# Data excerpts:
———
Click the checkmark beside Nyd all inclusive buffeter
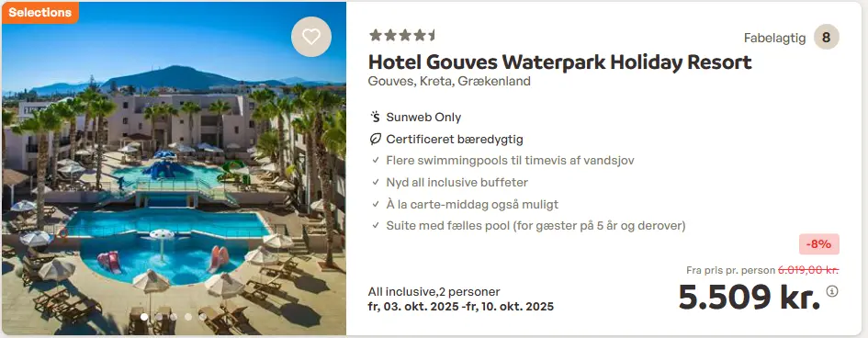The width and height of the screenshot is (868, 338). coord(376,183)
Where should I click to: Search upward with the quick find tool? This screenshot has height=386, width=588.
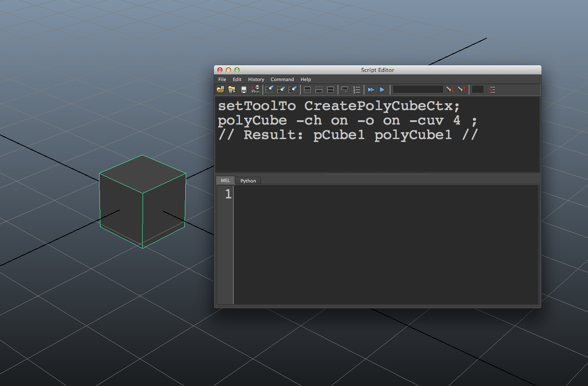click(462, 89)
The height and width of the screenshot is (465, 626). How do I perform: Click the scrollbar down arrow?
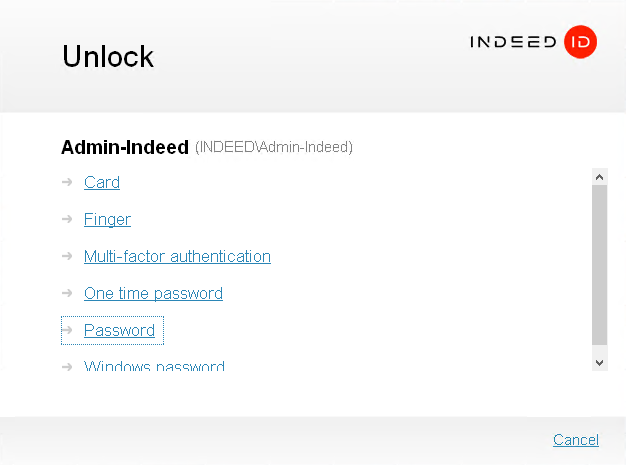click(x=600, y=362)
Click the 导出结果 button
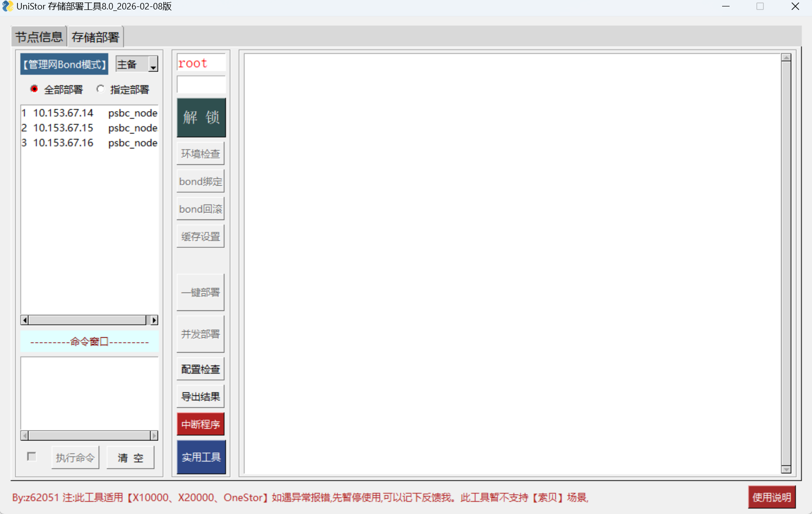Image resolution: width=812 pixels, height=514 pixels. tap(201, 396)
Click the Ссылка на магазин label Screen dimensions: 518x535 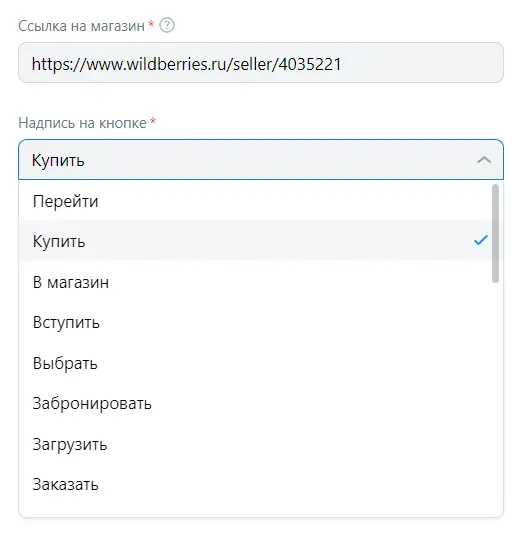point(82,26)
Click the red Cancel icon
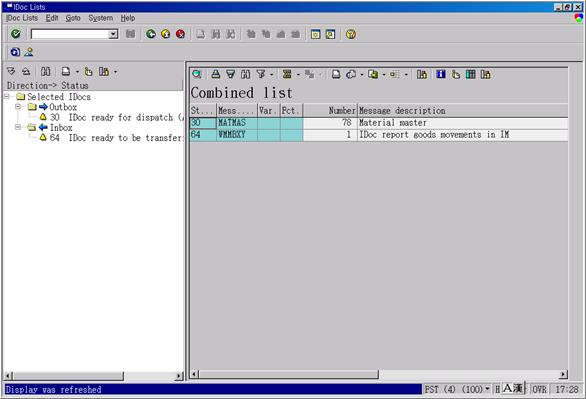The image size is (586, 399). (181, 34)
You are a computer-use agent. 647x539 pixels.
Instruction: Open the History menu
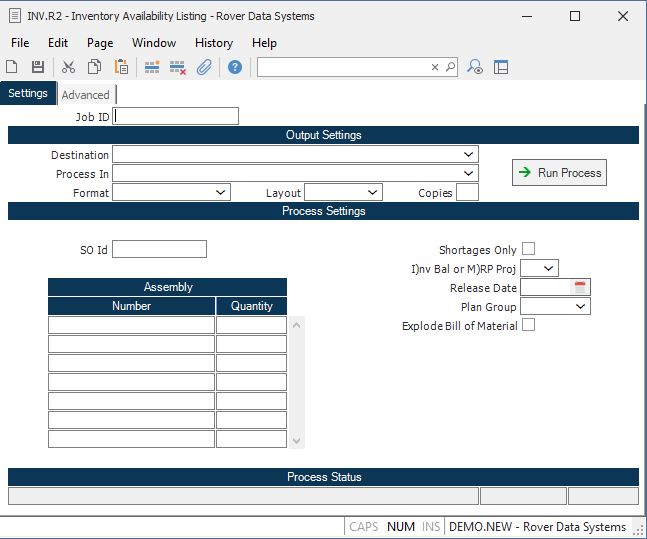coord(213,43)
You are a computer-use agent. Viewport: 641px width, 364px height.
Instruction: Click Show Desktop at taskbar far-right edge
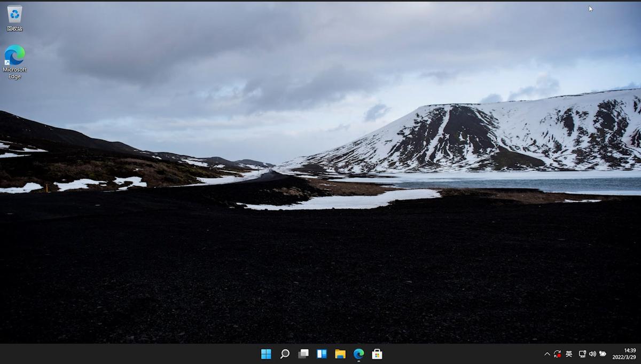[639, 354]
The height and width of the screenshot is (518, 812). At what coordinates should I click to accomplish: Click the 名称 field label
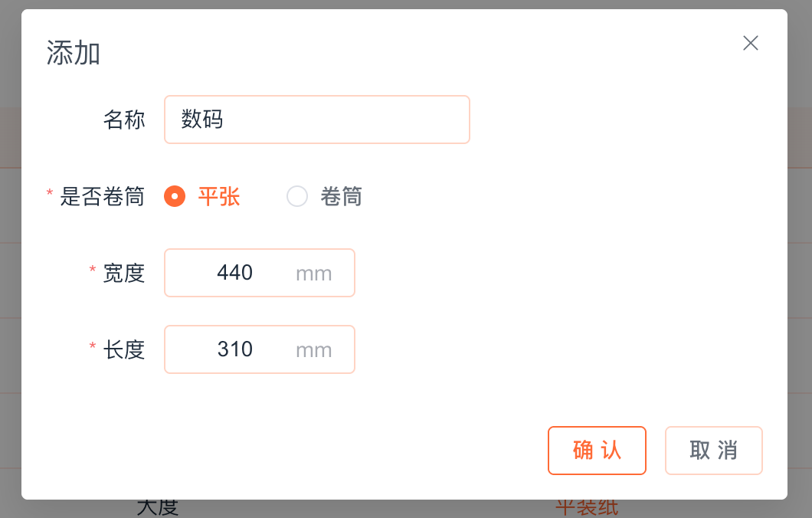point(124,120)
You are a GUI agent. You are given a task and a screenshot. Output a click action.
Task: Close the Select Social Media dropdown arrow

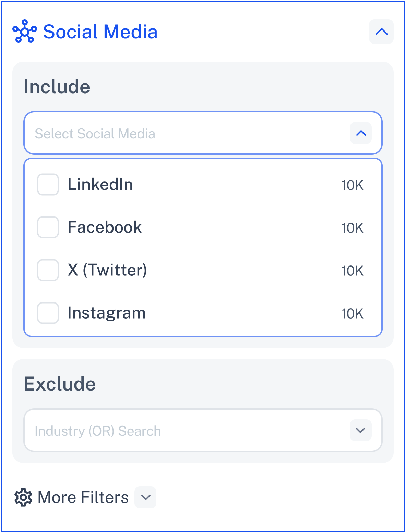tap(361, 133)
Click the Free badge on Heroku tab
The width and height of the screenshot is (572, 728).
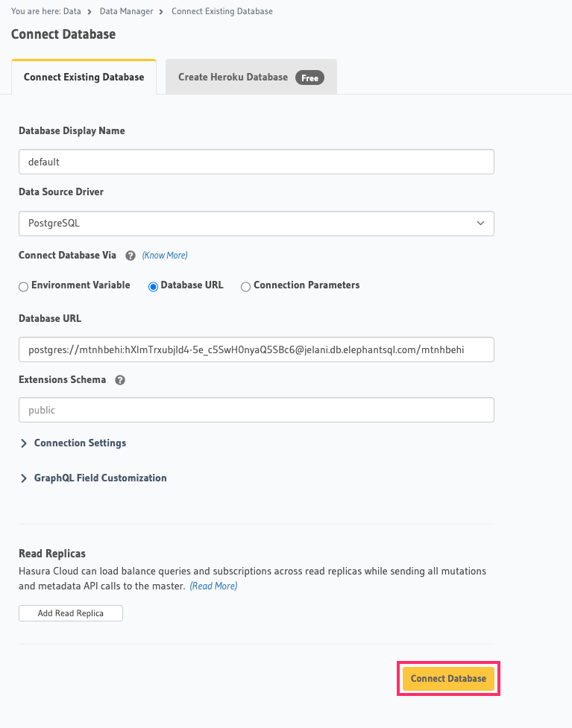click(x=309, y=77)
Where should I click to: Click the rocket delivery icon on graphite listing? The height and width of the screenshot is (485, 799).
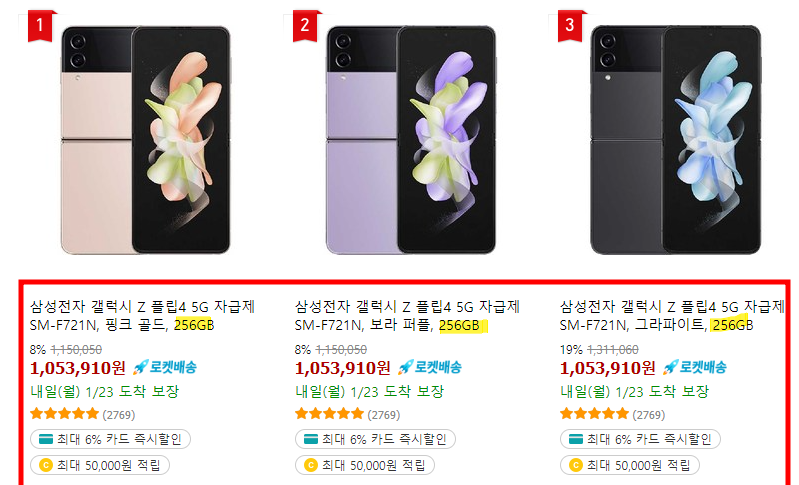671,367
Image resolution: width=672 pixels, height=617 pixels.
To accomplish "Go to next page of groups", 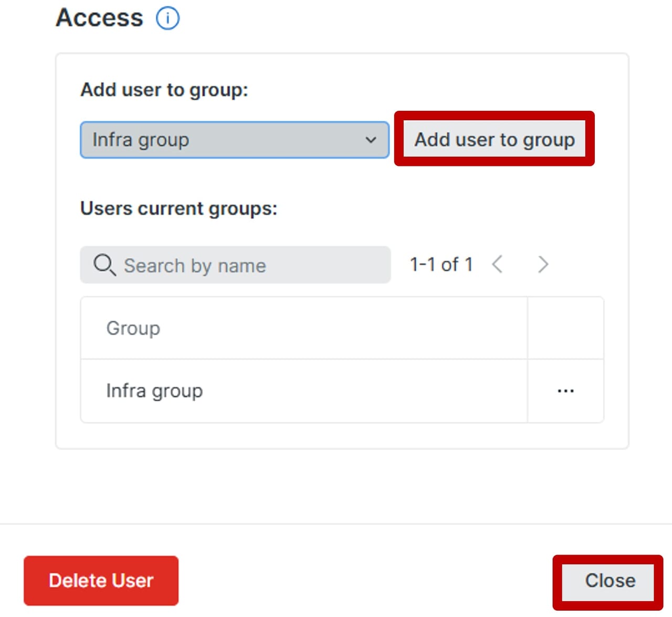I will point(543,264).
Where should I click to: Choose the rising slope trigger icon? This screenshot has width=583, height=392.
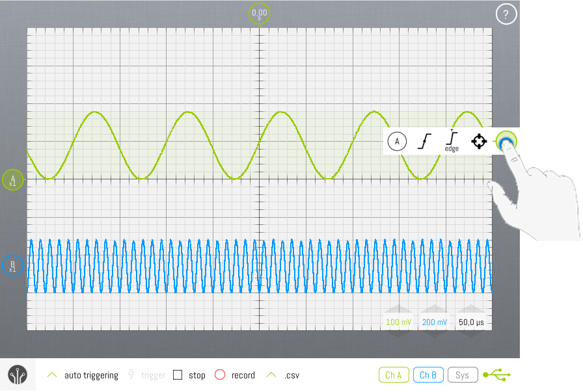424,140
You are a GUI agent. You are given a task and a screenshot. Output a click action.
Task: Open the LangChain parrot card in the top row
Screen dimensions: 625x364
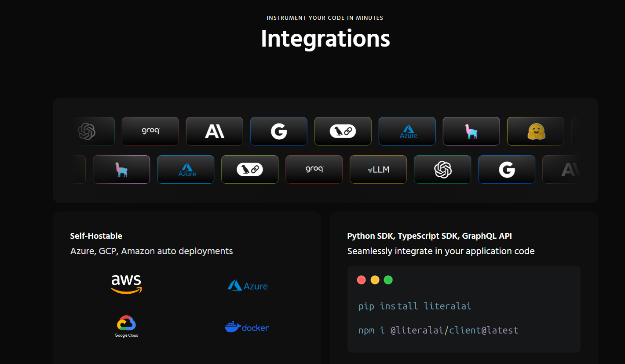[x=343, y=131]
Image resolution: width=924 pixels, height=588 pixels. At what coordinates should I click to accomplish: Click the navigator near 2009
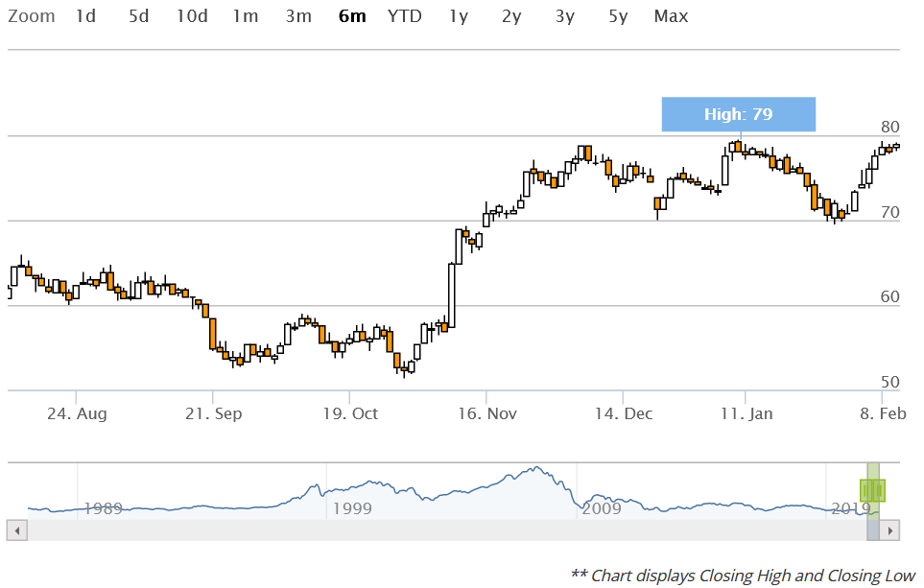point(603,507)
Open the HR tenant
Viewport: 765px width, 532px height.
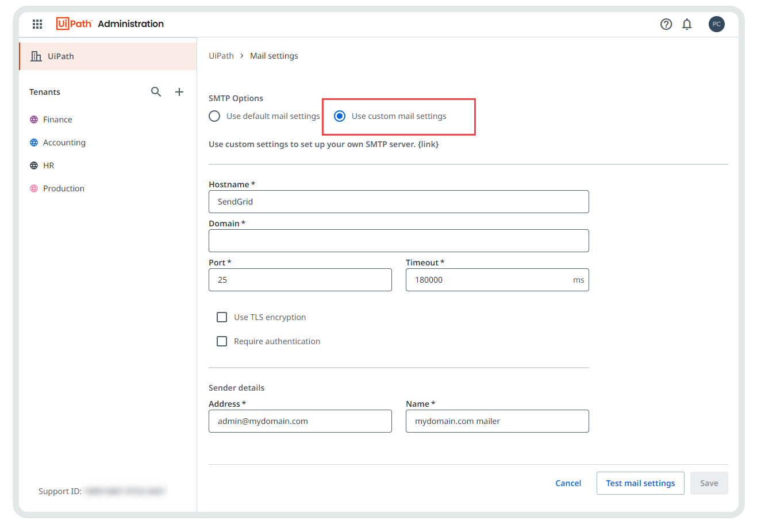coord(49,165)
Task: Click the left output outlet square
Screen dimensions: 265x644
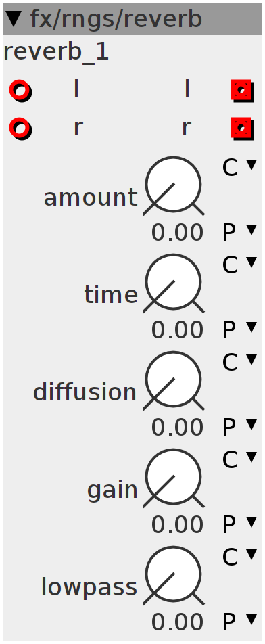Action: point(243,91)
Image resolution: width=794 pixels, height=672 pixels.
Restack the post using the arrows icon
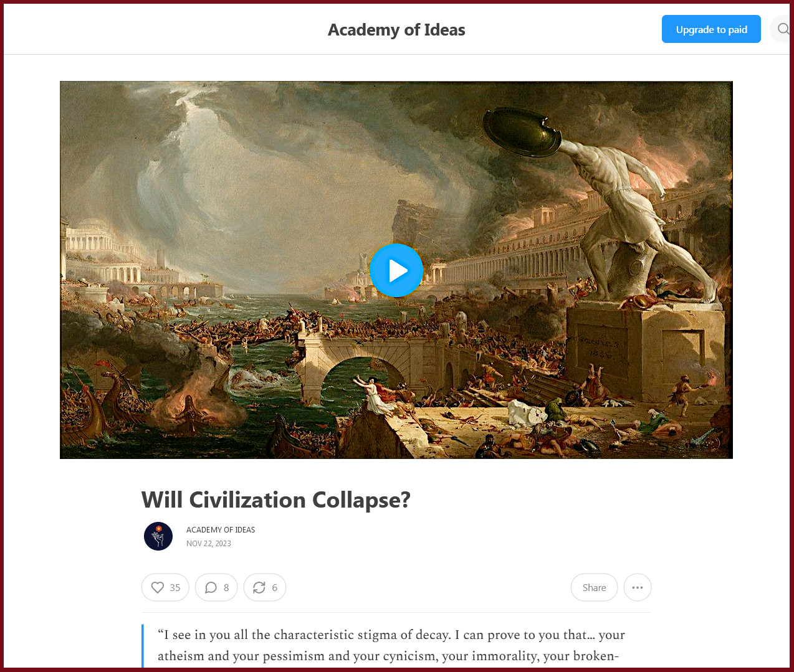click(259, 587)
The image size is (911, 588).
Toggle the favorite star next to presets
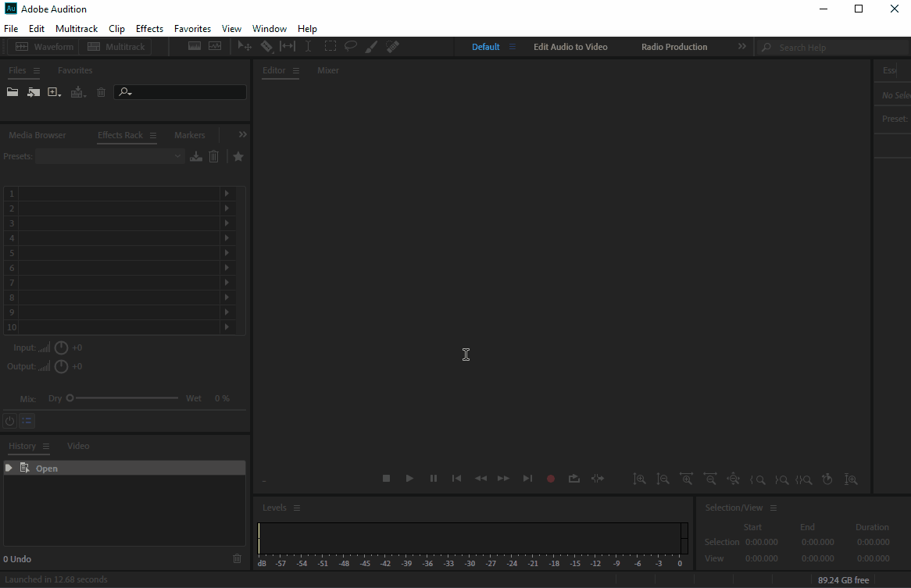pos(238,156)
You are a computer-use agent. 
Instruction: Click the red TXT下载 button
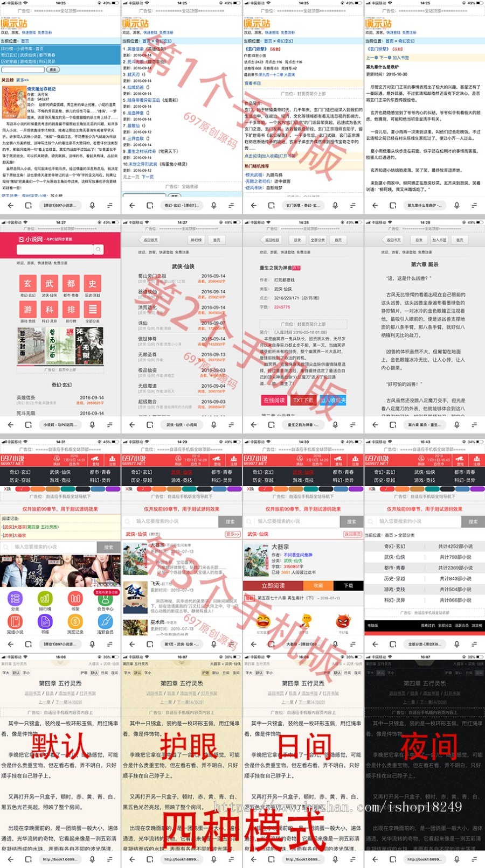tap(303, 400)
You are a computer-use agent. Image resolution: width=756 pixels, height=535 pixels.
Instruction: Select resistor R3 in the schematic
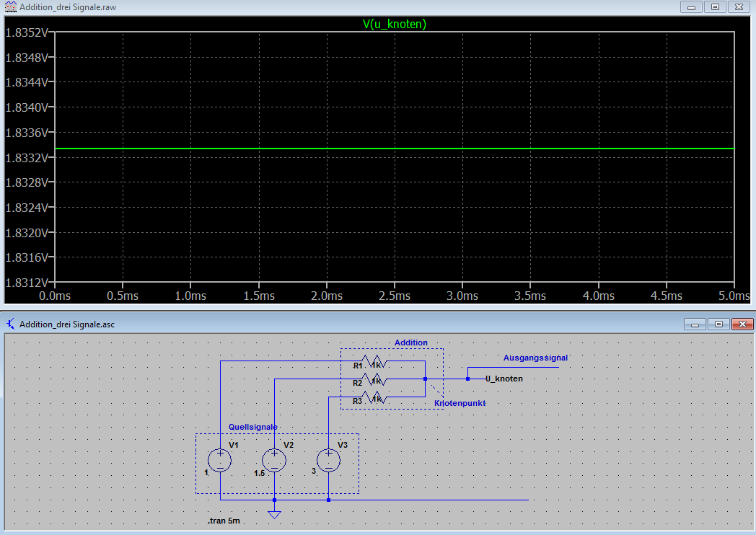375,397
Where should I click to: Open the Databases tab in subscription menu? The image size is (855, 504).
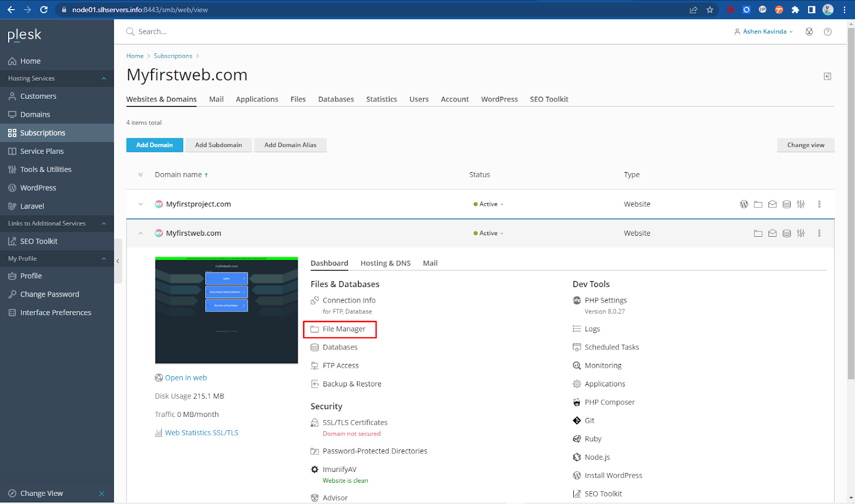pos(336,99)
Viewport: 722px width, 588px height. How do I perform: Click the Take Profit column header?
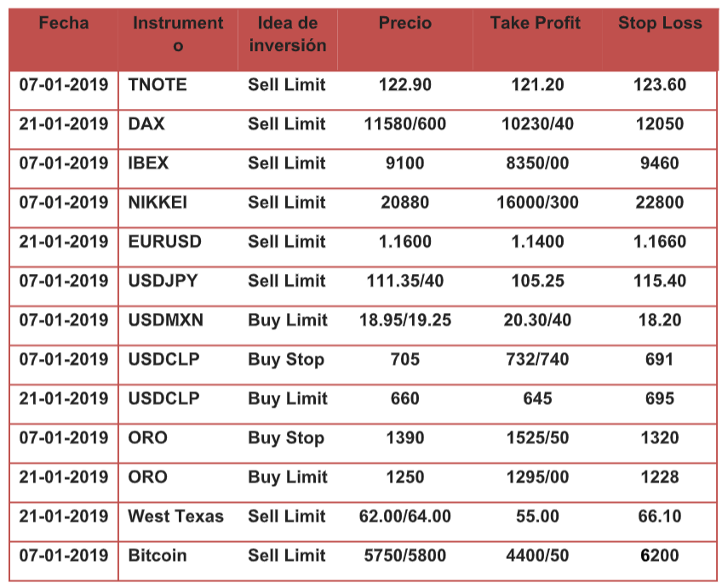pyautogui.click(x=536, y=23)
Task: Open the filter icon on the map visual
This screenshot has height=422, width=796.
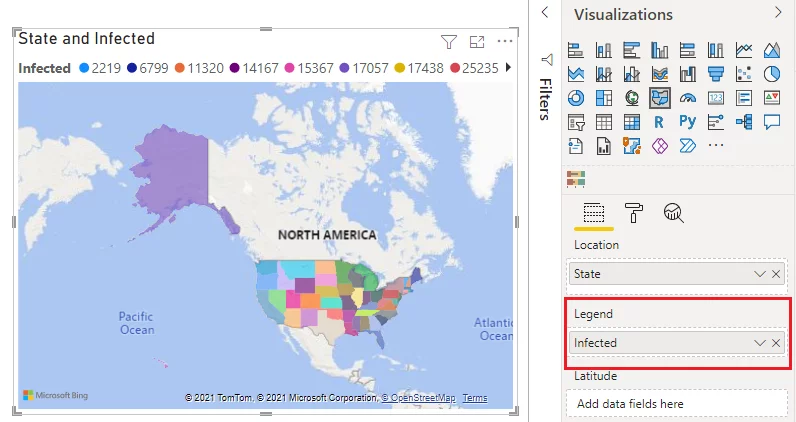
———
# What is expected:
Skipping any pictures, copy the line that holds "Where should I click to: Open" and each line after it through the last line of the records, unchanged, and no other lines.

# Response to this task:
Where should I click to: Open the Databases tab in subscription menu? The image size is (855, 504).
pos(336,99)
Viewport: 722px width, 588px height. How do I perform: Click the Take Profit column header?
pyautogui.click(x=536, y=23)
Task: Open the filter icon on the map visual
This screenshot has height=422, width=796.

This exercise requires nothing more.